Still, they like us in Europe. They have erected Holocaust memorials and speak fondly of "our Jews" while they remind us of our kinship -- they, too, were victims of the Nazis. In Vienna our pretty, jaunty guide pointed with pride to sidewalk plaques commemorating Jewish families who lived there before the war -- a Hollywoodlike Walk of Fame -- and accused the media of reporting anti-Semitism where none exists. Prague has a statue of the Maharal, the 17th century Talmudic scholar who created the Golem to save the city's Jews (you can buy Golem souvenirs in shops or in kiosks along the St. Charles Bridge); and on a renovated building in what was the Jewish ghetto you can see an artist's rendering of a Jew -- a lovely tribute, if you ignore the stereotypical long nose and pointy chin. In Budapest the statue of Raoul Wallenberg, the Swedish diplomat who saved thousands of Hungarian Jews (Hungary handed its Jews to the Nazis with ferocious rapidity) and was probably killed by the Russians, was recovered after being missing for years. You'll admire the statue -- if you can find it.

They like us in Europe. They welcome us with entrance fees that allow us to view the empty splendor of our synagogues. They welcome the money we spend on books and postcards that tell the history of these synagogues and their Jews ("There wasn't a ghetto," our Viennese guide said, "just an area where Jews preferred to live"), and on Judaica stolen from murdered Jews and displayed next to Limoge and Rosenthal china and figurines -- a menorah, a kiddush cup, a yad, an esrog box.

They welcome us to Auschwitz-Birkenau, where stretches of barbed wire and concrete posts are new, and where you know that, with every step, you are probably treading on human ashes or bones. (When we were there, the day was obscenely beautiful.)

They welcome us to Auschwitz I, where you can enjoy lunch or a latte in the restaurant adjoining the museum.

They welcome us to Auschwitz I, where you can enjoy lunch or a latte in the restaurant adjoining the museum after you have had your fill of viewing mind-numbing mountains of items stripped from Jews brought there to be worked to death and then killed: eyeglasses, plaits of hair, sewing kits, jewelry, suitcases, dresses, hats, shoes, prosthetics.

They welcome us to our cemeteries, where we pay to enter so that we can recite Psalms and a "Kel Moleh Rachamim" at the gravesites of the Ramah and the Maharal and so many others of our sages. Our buried treasure. And what of our unburied treasure, the millions whose bodies were never recovered?

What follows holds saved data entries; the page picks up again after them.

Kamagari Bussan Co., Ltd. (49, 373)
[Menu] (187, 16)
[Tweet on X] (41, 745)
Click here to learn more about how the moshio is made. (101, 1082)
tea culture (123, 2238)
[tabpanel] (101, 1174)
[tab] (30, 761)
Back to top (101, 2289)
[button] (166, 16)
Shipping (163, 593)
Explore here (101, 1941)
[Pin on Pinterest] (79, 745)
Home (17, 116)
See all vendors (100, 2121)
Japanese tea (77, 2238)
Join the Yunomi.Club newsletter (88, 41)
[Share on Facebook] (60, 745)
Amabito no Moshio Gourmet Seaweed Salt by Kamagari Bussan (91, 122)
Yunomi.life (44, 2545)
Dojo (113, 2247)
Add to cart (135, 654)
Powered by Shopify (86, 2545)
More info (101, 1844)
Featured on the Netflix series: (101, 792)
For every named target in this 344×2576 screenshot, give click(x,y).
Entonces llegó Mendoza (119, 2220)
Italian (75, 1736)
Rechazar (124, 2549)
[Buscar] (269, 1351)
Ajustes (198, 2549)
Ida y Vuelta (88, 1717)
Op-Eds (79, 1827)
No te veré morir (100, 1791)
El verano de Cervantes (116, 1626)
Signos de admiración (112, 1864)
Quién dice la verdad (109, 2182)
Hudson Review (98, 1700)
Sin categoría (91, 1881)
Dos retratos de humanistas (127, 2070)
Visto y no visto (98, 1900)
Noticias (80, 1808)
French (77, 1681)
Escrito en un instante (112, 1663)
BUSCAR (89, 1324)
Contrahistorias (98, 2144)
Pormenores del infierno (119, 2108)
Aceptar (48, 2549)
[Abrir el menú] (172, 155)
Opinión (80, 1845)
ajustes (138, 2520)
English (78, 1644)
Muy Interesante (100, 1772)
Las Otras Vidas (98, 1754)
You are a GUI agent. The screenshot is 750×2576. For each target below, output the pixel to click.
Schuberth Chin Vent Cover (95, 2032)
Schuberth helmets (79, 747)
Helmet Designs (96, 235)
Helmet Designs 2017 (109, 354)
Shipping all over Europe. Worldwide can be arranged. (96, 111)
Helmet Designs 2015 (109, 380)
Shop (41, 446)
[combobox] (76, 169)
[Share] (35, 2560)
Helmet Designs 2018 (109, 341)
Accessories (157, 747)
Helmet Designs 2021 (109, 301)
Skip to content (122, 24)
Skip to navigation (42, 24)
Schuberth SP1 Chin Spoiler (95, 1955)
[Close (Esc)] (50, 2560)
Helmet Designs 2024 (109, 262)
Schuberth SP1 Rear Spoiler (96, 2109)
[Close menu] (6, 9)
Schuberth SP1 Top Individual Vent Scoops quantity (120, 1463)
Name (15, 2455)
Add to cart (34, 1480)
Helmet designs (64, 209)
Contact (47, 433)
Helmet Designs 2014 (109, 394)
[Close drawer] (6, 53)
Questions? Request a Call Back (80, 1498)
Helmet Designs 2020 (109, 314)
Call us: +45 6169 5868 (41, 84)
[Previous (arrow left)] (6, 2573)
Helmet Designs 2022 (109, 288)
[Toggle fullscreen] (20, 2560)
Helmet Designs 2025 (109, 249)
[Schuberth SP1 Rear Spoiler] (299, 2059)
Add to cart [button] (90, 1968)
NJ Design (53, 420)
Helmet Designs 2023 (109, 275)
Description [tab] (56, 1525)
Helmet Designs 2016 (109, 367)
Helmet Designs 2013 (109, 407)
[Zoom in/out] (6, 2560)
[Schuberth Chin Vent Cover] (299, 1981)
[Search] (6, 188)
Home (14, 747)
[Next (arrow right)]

They like us in Europe now that we are historical relics on display in breathtakingly magnificent synagogues that were used by the Nazis as storehouses or stables and have been turned into museums and memorials; synagogues where, until the tourists come, almost no one prays and the vaulted ceilings echo the silence. They like us now that we are dead.

Still...

Krakow is busy planning its 18th annual Jewish cultural festival, and several Jewish performers we spoke to intend to be there. I wonder what they hope to accomplish, whether they felt as disconnected with reality as I did when I was there. I wonder what their reception will be now that the Pope has reintroduced the Tridentine mass in Latin and has made optional the old call for the conversion of the Jews.

I don't plan to return to central Europe any time soon. If I do go, I'll say prosze and dziekuja, and bitte and danke, and prosím, and koszonom. I'll do so because my parents raised me to be polite, because there is something to be said for civility, even if it is a façade. I'll do so because I did like our Viennese guide and our Hungarian waitress and the Polish and Czech curators, because I want to believe in their smiles and the kiss on my hand. Because I need to believe in hope and the goodness of the individual, though it is quite probable that I, too, am in denial.